Keep only the lines of the data below that contain "Shipping", and copy them.

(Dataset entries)
━━━━━━

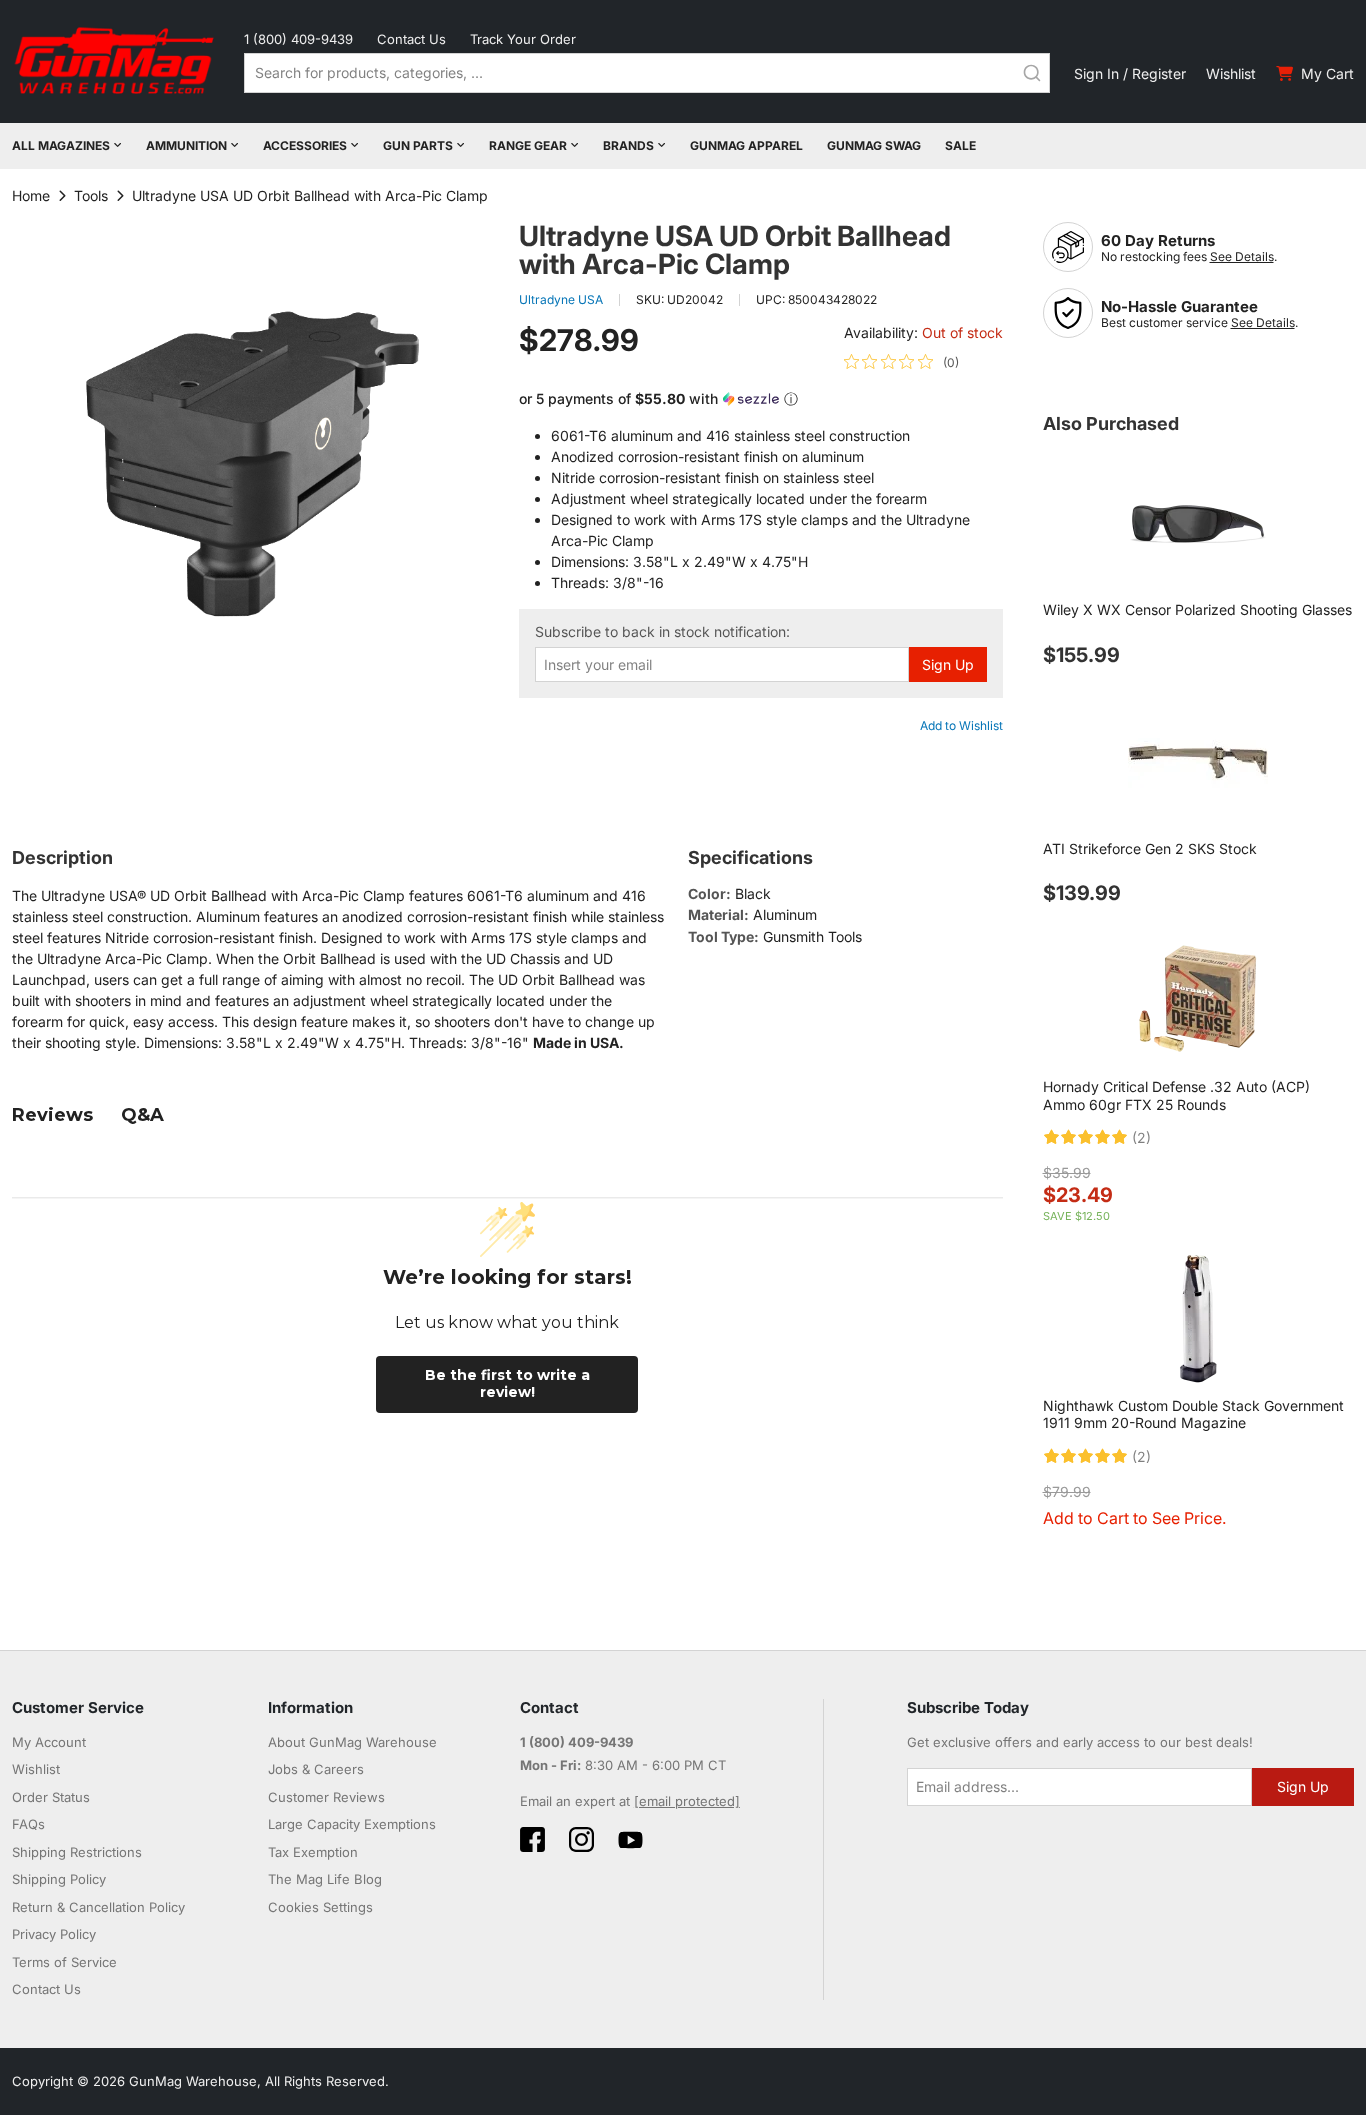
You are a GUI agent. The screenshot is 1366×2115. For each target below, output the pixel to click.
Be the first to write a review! (507, 1384)
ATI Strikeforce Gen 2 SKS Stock (1150, 848)
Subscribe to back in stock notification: (662, 632)
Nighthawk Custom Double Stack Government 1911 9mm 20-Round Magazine (1193, 1414)
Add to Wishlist (961, 725)
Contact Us (411, 39)
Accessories (305, 145)
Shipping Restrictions (77, 1852)
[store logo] (116, 61)
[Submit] (1032, 73)
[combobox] (647, 73)
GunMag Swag (874, 145)
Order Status (51, 1797)
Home (31, 195)
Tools (91, 195)
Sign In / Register (1130, 73)
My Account (49, 1742)
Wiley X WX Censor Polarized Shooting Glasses (1197, 609)
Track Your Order (523, 39)
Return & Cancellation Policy (98, 1907)
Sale (960, 145)
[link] (901, 362)
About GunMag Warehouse (352, 1742)
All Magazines (61, 145)
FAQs (28, 1824)
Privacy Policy (54, 1934)
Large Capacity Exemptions (352, 1824)
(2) (1141, 1138)
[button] (760, 399)
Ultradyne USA (561, 299)
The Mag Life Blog (325, 1879)
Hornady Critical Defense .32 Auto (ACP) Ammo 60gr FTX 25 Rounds (1176, 1095)
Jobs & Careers (316, 1769)
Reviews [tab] (52, 1115)
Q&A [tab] (142, 1115)
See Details (1242, 256)
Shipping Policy (59, 1879)
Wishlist (1231, 73)
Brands (628, 145)
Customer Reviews (326, 1797)
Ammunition (186, 145)
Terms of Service (64, 1962)
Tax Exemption (313, 1852)
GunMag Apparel (746, 145)
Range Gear (528, 145)
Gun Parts (418, 145)
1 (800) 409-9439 (298, 39)
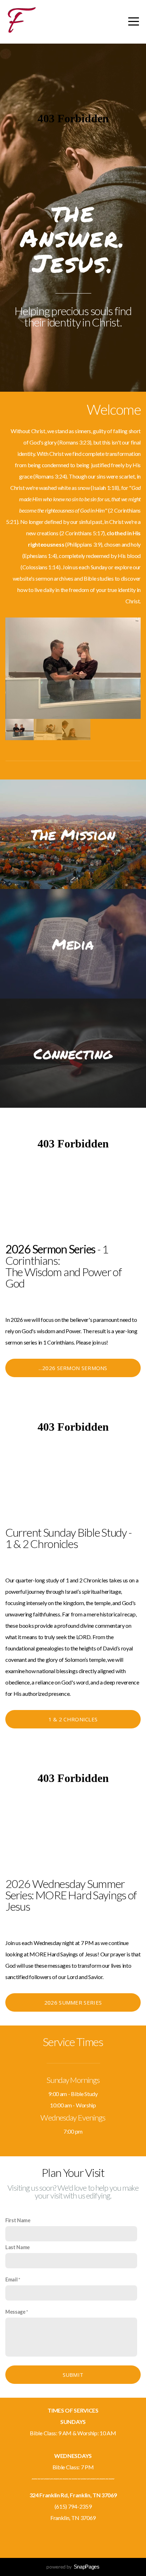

━━━━━━

• **COMPLETED EXERCISE**
Shipping Restrictions (77, 1852)
Shipping Policy (59, 1879)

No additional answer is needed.